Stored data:
::::::::::

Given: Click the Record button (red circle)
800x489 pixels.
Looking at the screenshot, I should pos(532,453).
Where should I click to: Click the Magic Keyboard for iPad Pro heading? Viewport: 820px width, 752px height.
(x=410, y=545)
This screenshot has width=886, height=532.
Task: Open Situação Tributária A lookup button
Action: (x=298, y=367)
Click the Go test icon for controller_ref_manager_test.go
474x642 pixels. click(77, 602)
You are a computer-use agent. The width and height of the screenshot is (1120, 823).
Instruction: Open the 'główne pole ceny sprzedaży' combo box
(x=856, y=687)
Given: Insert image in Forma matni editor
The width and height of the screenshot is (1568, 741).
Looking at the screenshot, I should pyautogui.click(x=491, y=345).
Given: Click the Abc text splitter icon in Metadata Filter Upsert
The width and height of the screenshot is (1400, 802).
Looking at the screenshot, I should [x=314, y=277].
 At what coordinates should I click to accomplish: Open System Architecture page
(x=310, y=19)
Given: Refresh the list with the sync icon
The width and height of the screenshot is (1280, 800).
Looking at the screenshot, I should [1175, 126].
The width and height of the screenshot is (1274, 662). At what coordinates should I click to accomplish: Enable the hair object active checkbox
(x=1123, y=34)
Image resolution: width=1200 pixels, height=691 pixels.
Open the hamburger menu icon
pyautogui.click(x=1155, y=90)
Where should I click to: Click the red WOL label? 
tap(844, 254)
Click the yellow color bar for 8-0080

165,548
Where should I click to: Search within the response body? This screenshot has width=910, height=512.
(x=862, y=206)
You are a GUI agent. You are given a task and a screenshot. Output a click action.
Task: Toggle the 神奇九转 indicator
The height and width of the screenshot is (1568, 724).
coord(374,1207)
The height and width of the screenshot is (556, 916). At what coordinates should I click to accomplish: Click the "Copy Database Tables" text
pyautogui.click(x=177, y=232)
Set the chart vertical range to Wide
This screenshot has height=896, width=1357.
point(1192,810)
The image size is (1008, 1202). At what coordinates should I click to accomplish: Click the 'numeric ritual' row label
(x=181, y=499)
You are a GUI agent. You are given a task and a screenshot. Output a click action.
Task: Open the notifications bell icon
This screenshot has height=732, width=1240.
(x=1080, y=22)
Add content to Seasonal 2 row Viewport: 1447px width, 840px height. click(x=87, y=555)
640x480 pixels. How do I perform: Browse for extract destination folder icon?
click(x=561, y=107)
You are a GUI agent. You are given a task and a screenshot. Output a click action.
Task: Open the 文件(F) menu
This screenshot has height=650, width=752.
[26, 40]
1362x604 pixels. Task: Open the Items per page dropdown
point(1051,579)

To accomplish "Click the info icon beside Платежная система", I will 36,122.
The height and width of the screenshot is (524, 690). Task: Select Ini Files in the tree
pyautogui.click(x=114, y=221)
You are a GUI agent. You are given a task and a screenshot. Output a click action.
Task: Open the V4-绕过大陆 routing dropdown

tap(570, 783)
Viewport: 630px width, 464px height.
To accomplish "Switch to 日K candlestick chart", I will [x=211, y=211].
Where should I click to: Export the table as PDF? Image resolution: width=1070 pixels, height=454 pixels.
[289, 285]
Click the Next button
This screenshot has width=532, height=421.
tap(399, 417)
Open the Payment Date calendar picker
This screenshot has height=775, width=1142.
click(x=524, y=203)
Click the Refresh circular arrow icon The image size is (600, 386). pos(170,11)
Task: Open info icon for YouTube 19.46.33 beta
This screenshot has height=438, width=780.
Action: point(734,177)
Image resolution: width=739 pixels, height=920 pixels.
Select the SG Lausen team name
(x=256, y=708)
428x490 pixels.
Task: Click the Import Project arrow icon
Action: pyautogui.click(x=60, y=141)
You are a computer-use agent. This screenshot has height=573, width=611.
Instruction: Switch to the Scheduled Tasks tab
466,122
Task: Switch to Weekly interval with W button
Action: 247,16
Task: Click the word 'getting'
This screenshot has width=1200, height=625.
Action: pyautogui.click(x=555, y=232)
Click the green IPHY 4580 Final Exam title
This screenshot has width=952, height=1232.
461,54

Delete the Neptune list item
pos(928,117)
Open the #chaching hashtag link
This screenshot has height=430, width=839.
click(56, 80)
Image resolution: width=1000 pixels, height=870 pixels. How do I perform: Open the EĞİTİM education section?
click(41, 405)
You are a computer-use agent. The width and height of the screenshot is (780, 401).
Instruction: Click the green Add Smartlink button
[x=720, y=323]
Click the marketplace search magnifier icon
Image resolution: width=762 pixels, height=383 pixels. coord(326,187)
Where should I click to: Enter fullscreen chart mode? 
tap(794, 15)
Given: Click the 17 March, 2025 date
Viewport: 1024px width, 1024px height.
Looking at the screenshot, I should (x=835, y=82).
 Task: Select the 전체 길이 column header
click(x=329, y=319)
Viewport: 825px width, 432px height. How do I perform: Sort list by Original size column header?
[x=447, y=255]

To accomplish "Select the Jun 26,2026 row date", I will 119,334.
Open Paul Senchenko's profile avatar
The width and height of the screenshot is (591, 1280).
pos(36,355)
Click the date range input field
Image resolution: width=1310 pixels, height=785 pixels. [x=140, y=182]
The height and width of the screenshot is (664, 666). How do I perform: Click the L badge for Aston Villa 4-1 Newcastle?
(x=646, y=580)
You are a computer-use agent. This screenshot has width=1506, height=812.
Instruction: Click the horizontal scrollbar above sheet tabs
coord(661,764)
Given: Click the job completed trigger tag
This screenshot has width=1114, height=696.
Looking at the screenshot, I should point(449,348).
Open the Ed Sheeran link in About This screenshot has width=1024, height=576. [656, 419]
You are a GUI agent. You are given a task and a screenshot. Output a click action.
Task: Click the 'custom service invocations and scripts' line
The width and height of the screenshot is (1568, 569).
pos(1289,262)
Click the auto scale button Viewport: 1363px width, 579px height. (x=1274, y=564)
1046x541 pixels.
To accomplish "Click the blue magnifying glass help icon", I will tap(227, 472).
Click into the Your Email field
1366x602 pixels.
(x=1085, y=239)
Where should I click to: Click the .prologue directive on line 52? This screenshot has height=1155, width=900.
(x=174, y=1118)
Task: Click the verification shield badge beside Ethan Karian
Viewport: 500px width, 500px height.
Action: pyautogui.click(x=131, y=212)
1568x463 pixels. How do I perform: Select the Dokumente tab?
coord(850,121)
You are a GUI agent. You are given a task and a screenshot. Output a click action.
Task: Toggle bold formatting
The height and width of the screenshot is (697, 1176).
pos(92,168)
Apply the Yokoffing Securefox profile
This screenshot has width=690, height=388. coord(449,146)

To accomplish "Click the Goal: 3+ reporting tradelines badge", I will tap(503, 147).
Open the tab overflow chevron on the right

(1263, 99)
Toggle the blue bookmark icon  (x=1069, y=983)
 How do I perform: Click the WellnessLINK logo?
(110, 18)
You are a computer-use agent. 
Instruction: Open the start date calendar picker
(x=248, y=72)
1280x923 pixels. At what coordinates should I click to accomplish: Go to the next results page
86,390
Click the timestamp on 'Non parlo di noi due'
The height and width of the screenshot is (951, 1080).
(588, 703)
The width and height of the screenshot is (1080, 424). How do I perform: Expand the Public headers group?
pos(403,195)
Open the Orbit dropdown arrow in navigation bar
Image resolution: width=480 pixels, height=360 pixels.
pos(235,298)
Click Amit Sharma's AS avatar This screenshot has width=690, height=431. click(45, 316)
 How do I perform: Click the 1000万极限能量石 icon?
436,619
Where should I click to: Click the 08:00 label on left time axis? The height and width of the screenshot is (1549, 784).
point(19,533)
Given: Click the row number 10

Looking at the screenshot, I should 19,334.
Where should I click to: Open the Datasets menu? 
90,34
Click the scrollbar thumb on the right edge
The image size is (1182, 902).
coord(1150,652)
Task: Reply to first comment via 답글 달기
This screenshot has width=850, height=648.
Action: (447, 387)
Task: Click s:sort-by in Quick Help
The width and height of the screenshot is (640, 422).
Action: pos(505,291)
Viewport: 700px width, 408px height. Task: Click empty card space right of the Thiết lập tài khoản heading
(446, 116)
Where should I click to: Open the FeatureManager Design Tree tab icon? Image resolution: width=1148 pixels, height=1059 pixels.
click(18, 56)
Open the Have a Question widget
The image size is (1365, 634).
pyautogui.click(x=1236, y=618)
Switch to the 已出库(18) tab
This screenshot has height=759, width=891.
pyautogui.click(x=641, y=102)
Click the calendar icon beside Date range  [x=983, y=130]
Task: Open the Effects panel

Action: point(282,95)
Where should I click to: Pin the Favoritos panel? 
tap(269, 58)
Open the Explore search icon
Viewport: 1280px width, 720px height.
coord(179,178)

::::::::::

- _Directions_: Count the lines in the data where "beside" occurs. Report the number only.

- _Answer for the task_: 3